When you are, we will take you in” the clerk replied. Aisha sat herself in a waiting room chair. After a few hours she collapsed. She stayed 4 days in hospital and came out with a bill for over $4000. Her savings were gone. Aisha couldn’t pay her tuition at nursing college. She dropped out. We stayed in touch for a while, until we lost track of Aisha.

What we saw shocked us. How could this happen in Canada? What happened to Aisha was more like torture than healthcare. Despite working part-time off the grid to finish high school, to save enough to enter nursing College, when she was sick Aisha was not Canadian enough to be treated. Withholding healthcare to another human in pain and gravely ill contravened all medical morality and ethics. For Aisha it was child abuse.

We set out to determine if there were others like Aisha in our community.
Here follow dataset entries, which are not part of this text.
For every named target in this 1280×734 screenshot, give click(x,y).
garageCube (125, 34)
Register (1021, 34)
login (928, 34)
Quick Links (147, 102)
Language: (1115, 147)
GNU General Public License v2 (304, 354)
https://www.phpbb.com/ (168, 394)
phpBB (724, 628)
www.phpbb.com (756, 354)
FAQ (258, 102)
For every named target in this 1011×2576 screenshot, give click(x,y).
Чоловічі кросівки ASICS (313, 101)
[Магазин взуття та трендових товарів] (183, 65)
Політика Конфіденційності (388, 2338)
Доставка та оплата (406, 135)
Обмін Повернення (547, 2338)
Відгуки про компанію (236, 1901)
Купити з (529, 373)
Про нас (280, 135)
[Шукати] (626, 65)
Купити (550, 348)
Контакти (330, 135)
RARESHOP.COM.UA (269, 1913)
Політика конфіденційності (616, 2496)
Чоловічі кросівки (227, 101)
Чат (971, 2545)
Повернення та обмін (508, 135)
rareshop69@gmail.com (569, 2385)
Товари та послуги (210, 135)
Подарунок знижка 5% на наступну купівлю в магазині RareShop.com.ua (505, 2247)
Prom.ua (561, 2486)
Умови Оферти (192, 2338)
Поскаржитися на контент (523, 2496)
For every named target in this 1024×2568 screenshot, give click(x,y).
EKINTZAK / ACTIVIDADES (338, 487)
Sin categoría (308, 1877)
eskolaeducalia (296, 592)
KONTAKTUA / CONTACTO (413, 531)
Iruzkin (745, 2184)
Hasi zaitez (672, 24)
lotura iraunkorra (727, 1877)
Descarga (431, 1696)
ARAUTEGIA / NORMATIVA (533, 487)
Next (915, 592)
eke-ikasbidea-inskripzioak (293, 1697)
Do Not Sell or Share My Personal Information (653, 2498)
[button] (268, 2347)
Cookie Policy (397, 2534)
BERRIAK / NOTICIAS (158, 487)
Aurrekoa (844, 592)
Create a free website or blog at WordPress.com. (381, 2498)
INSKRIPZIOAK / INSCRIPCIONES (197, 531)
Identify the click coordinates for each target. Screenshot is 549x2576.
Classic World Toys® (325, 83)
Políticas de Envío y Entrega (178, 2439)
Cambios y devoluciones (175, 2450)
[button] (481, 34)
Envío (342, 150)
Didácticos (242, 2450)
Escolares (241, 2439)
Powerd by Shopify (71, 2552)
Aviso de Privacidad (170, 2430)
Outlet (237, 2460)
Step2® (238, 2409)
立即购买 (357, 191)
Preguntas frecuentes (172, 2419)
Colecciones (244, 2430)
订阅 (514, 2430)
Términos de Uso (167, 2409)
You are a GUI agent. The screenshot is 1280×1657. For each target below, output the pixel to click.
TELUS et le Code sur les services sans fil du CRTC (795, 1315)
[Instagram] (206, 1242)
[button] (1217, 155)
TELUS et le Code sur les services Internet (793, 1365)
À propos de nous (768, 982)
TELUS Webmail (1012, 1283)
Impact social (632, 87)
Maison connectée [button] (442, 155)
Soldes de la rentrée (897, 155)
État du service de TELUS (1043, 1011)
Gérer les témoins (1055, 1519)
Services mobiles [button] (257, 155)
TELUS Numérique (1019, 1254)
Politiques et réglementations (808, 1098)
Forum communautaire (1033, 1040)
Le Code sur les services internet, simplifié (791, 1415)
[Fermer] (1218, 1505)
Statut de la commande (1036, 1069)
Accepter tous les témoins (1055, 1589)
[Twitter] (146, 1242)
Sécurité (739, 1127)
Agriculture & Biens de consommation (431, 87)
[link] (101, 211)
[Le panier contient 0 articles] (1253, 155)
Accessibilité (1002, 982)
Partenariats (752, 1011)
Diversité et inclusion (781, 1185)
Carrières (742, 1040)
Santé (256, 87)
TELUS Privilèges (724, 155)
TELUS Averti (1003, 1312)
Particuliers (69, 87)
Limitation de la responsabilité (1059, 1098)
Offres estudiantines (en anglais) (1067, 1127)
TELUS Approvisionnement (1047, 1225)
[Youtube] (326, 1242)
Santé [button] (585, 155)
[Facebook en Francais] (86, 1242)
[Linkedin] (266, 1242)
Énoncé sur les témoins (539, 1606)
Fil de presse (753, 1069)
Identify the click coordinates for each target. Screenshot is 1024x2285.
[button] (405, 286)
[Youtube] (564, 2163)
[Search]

Our review of the Canadian scientific literature revealed no studies describing uninsured newcomers. Our environmental scan soon revealed there were thousands like Aisha -- refugees, migrants living and working, going to school in our communities, but denied access to healthcare.

We came to the realization that if it was Aisha’s job to get herself to safety, to Canada, to put herself through school, to become a nurse then when she was sick it was our job to treat her. And if there was no clinic that would accept her for care it was our job to build one.

In May 2000 after 6 months of planning, our first clinic opened with 3 volunteers in a borrowed church basement. We treated 17 uninsured newcomers, like Aisha that evening. Twenty years later from a modern medical community clinic 70 volunteer nurses, nurse practitioners, physicians, dentists with allied provider support staff provide medical, dental, mental health, and social care to 20,000 newcomers caught in medical limbo and still falling through Canada’s health and immigration system policy cracks.